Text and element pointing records
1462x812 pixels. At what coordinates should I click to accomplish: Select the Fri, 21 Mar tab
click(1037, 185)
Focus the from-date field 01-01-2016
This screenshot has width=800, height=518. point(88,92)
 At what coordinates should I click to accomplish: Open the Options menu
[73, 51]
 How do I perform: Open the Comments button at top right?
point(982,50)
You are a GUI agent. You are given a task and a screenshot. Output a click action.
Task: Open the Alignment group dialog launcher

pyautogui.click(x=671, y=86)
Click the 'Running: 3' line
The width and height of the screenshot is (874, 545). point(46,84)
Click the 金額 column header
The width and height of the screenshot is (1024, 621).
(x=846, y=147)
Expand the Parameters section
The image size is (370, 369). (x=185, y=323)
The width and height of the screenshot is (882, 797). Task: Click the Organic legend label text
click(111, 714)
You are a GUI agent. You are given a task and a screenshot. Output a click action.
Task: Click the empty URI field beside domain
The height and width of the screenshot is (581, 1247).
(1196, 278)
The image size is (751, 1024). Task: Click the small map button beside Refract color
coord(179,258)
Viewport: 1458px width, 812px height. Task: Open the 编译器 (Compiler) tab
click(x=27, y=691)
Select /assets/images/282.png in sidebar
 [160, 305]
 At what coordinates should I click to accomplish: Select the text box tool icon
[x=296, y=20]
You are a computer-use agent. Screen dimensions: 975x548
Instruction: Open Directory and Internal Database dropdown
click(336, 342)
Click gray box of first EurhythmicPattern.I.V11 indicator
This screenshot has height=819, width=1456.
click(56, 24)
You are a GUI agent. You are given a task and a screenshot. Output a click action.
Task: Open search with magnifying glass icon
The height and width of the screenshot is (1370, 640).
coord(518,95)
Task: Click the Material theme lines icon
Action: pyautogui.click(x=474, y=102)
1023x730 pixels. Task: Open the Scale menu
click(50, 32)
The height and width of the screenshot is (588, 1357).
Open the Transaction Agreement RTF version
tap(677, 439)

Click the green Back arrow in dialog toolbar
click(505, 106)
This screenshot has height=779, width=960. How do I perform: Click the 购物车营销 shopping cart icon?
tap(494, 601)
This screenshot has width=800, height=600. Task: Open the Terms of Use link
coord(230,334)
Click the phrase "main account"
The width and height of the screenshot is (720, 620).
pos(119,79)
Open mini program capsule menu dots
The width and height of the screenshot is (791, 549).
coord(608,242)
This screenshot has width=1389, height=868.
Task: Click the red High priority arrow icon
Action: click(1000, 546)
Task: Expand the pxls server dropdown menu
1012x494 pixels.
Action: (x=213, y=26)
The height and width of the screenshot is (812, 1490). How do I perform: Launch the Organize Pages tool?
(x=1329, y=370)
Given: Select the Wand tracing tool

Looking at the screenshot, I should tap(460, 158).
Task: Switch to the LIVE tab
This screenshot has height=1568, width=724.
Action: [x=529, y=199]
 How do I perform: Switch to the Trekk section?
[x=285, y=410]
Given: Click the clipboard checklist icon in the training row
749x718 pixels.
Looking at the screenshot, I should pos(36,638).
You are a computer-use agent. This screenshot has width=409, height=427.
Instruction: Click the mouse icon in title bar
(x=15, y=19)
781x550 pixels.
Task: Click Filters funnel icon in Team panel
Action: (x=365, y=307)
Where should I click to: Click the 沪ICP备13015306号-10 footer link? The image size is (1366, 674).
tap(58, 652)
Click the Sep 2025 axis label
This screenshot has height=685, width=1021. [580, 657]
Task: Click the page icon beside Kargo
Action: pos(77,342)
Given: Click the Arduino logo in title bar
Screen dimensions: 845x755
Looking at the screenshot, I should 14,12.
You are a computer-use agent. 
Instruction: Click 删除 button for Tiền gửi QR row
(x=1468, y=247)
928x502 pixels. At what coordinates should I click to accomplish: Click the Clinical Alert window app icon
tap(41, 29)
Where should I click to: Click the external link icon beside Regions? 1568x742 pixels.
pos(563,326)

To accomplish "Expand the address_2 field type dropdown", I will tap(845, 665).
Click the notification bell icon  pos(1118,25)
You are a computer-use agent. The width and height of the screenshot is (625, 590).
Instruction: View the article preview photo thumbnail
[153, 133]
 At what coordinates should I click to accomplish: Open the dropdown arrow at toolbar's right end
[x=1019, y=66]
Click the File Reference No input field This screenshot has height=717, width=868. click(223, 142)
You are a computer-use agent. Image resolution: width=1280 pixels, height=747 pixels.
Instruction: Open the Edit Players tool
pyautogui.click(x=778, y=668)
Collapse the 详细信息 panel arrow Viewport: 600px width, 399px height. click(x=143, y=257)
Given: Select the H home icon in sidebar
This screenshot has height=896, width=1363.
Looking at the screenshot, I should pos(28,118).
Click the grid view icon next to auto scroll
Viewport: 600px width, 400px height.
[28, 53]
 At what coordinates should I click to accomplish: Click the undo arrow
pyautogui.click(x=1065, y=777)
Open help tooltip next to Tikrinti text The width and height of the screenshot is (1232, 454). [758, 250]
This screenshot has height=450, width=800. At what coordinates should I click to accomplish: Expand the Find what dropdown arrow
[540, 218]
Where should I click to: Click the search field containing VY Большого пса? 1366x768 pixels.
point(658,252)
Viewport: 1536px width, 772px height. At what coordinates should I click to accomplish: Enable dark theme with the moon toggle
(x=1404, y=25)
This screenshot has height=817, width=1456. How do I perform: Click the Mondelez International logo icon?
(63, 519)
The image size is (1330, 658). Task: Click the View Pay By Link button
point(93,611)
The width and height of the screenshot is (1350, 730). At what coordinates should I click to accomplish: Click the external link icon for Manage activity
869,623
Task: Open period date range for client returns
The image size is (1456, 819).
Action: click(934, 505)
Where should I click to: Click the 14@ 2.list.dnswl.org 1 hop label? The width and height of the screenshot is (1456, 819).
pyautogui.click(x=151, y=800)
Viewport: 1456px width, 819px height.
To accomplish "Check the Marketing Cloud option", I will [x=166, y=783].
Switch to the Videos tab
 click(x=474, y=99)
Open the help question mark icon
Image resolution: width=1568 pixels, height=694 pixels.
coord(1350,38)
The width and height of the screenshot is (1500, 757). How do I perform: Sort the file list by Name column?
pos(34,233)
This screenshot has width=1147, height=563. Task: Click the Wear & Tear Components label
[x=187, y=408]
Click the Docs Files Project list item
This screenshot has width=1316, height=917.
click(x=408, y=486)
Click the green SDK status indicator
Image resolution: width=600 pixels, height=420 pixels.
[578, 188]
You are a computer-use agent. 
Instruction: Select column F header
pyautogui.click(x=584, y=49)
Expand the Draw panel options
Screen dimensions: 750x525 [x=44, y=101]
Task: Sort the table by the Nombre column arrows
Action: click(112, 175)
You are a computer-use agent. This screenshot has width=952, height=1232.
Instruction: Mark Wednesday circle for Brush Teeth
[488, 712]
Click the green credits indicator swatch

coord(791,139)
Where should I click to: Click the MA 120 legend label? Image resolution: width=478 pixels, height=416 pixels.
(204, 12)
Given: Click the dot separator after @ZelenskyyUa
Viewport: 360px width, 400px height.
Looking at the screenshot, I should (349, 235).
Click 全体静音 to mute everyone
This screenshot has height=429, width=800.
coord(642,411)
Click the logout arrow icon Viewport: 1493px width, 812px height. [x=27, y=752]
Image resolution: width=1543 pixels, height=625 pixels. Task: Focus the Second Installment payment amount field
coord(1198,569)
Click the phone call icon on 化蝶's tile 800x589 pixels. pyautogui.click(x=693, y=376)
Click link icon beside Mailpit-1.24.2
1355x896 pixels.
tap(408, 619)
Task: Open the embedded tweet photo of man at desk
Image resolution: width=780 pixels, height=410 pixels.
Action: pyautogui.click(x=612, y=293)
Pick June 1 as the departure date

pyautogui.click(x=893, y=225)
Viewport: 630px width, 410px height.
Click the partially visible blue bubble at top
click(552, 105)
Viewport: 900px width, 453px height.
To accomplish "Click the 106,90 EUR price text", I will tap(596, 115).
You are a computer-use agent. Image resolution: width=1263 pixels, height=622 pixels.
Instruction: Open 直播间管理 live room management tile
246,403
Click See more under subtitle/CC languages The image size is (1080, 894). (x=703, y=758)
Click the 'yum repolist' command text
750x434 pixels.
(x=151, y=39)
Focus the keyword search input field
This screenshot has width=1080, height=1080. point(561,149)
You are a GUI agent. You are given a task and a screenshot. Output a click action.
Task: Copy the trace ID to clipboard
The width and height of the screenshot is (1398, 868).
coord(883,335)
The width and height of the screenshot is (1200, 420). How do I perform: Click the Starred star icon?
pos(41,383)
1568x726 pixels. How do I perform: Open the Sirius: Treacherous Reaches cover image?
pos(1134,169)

__Instructions to follow__. Print the lines from the start of the records through the line containing "click(336, 342)", including both ends.

__Answer in full__.
1462x812 pixels. At what coordinates should I click to accomplish: Select the Fri, 21 Mar tab
click(1037, 185)
Focus the from-date field 01-01-2016
This screenshot has width=800, height=518. point(88,92)
 At what coordinates should I click to accomplish: Open the Options menu
[73, 51]
 How do I perform: Open the Comments button at top right?
point(982,50)
You are a GUI agent. You are given a task and a screenshot. Output a click action.
Task: Open the Alignment group dialog launcher

pyautogui.click(x=671, y=86)
Click the 'Running: 3' line
The width and height of the screenshot is (874, 545). point(46,84)
Click the 金額 column header
The width and height of the screenshot is (1024, 621).
(x=846, y=147)
Expand the Parameters section
The image size is (370, 369). (x=185, y=323)
The width and height of the screenshot is (882, 797). Task: Click the Organic legend label text
click(111, 714)
You are a GUI agent. You are given a task and a screenshot. Output a click action.
Task: Click the empty URI field beside domain
The height and width of the screenshot is (581, 1247).
(1196, 278)
The image size is (751, 1024). Task: Click the small map button beside Refract color
coord(179,258)
Viewport: 1458px width, 812px height. Task: Open the 编译器 (Compiler) tab
click(x=27, y=691)
Select /assets/images/282.png in sidebar
 [160, 305]
 At what coordinates should I click to accomplish: Select the text box tool icon
[x=296, y=20]
You are a computer-use agent. Screen dimensions: 975x548
Instruction: Open Directory and Internal Database dropdown
click(336, 342)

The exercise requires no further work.